**** 引用原文 ****

四小时速通线性代数（一）-11s' NoteBook

线性方程组

In mathematics, a system of linear equations (or linear system) is a collection of two or more linear equations involving the same variables.^[1]^[2]

例如，这是一个三元一次线性方程组：

\begin{cases} 3x + 2y - z = 1 \\ 2x - 2y + 4z = -2 \\ -x + \dfrac{1}{2}y - z = 0 \end{cases}

基于中学知识，我们可以通过加减消元法来解这个方程组。

\begin{cases} x=1 \\ y=-2 \\ z=-2 \end{cases}

我们发现，每个方程都长得像：(系数)x+(系数)y+(系数)z=(常数) 这个形式，所以我们可以不关注具体的未知数的符号，把方程组中的系数提取出来：

\begin{pmatrix} 3 & 2 & -1 \\ 2 & -2 & 4 \\ -1 & \frac12 & -1 \end{pmatrix}

这就是所谓的矩阵（Matrix）。

矩阵的基本知识

In mathematics, a matrix (pl.: matrices) is a rectangular array of numbers or other mathematical objects with elements or entries arranged in rows and columns, usually satisfying certain properties of addition and multiplication.

**** 给定资料 ****

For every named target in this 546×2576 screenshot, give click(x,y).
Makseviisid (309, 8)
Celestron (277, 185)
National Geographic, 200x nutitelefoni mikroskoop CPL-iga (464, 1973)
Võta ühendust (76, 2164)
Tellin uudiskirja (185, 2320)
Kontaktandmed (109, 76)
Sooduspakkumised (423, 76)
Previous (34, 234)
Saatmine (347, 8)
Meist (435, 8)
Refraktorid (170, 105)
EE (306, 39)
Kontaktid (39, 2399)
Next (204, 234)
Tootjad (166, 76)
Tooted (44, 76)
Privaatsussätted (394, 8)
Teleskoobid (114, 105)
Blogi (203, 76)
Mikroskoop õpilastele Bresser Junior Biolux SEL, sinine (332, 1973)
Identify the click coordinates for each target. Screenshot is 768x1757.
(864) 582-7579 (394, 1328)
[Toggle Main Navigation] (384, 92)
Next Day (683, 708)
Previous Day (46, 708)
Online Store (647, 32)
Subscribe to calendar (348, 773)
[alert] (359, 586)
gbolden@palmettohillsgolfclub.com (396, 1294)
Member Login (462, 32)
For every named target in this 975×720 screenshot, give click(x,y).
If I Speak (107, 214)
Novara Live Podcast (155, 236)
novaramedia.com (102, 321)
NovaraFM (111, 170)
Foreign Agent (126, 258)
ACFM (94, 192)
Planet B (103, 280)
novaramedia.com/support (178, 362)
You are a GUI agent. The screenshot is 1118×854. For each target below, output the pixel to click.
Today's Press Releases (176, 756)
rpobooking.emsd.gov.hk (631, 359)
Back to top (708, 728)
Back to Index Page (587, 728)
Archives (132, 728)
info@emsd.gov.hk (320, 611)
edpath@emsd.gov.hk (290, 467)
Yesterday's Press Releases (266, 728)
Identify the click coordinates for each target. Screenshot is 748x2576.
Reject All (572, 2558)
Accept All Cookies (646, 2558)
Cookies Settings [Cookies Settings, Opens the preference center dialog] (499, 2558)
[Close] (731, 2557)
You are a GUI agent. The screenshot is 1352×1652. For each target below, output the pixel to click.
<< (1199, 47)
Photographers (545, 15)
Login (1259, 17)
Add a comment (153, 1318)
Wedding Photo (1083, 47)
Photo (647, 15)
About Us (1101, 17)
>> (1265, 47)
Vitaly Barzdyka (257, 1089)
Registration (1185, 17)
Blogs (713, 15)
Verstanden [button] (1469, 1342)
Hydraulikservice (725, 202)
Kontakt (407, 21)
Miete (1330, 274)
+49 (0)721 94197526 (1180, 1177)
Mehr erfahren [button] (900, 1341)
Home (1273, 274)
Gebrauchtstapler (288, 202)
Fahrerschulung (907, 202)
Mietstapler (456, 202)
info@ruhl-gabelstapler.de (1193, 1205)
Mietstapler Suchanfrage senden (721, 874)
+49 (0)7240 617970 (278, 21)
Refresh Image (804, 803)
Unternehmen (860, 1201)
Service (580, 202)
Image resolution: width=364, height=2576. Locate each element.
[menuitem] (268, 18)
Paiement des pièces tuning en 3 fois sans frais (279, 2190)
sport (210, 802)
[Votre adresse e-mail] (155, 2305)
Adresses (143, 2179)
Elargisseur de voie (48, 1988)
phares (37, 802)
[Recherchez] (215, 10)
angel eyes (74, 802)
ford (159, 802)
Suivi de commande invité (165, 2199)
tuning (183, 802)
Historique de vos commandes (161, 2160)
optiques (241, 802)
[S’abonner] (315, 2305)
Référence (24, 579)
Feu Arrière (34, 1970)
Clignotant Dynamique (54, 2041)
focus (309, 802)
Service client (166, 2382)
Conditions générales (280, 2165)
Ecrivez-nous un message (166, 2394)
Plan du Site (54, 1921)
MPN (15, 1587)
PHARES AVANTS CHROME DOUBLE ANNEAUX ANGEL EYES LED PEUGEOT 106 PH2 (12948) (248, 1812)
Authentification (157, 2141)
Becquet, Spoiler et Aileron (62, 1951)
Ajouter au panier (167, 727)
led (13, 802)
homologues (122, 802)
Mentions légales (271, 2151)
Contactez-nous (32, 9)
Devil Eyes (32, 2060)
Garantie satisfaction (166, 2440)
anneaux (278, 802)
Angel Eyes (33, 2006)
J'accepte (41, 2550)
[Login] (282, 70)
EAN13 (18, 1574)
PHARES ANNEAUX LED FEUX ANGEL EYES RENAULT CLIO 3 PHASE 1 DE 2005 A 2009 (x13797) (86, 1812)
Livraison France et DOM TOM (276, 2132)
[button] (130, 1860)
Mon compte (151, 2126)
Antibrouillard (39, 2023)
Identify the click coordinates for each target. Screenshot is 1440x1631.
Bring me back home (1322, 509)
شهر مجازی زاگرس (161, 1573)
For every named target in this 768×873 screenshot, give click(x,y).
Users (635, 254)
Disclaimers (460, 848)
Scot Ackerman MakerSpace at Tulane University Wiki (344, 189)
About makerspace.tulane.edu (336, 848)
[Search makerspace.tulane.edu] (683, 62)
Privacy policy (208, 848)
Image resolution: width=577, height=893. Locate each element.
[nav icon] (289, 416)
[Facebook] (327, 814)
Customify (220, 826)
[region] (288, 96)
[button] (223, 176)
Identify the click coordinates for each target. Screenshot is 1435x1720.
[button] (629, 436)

****

**练习任务:**
**1.** 请摘录线性代数笔记中从“例如，这是一个三元一次线性方程组：”开始、到“这就是所谓的矩阵（Matrix）。”为止（包括这几个字）的原文。
**2.** 请从线性代数笔记的最后一句之后接着往下写。
以上条目与这篇线性代数笔记无关。

**各题答案:**
**1.**
例如，这是一个三元一次线性方程组：

\begin{cases} 3x + 2y - z = 1 \\ 2x - 2y + 4z = -2 \\ -x + \dfrac{1}{2}y - z = 0 \end{cases}

基于中学知识，我们可以通过加减消元法来解这个方程组。

\begin{cases} x=1 \\ y=-2 \\ z=-2 \end{cases}

我们发现，每个方程都长得像：(系数)x+(系数)y+(系数)z=(常数) 这个形式，所以我们可以不关注具体的未知数的符号，把方程组中的系数提取出来：

\begin{pmatrix} 3 & 2 & -1 \\ 2 & -2 & 4 \\ -1 & \frac12 & -1 \end{pmatrix}

这就是所谓的矩阵（Matrix）。

**2.**
如下是一个 $m\times n$ 的矩阵，其中 m 是矩阵的行数，n 是矩阵的列数：

A=(a_{ij})_{m\times n}= \begin{pmatrix} a_{11} & a_{12} & \cdots&a_{1n} \\ a_{21} & a_{22} & \cdots&a_{2n} \\ \vdots & \vdots && \vdots \\ a_{m1} & a_{m2} & \cdots&a_{mn} \end{pmatrix}

我们可以把上面的线性方程组写为矩阵形式的方程：

\begin{pmatrix} 3 & 2 & -1 \\ 2 & -2 & 4 \\ -1 & \dfrac{1}{2} & -1 \end{pmatrix} \begin{pmatrix} x \\ y \\ z \end{pmatrix} = \begin{pmatrix} 1 \\ -2 \\ 0 \end{pmatrix}

关于这个矩阵如何运算，将在后文讲解。

矩阵的行与列

当矩阵只有一行时，我们称其为行矩阵或行向量：

A=\begin{pmatrix} a_1 & a_2 & \cdots & a_n \end{pmatrix}

同样的，当矩阵只有一列的时候，我们称其为列矩阵或列向量：

A=\begin{pmatrix} a_1 \\ a_2 \\ \vdots \\ a_m \end{pmatrix}

特殊的矩阵

以下介绍一些特殊的矩阵，首先是方阵。

In mathematics, a square matrix is a matrix with the same number of rows and columns.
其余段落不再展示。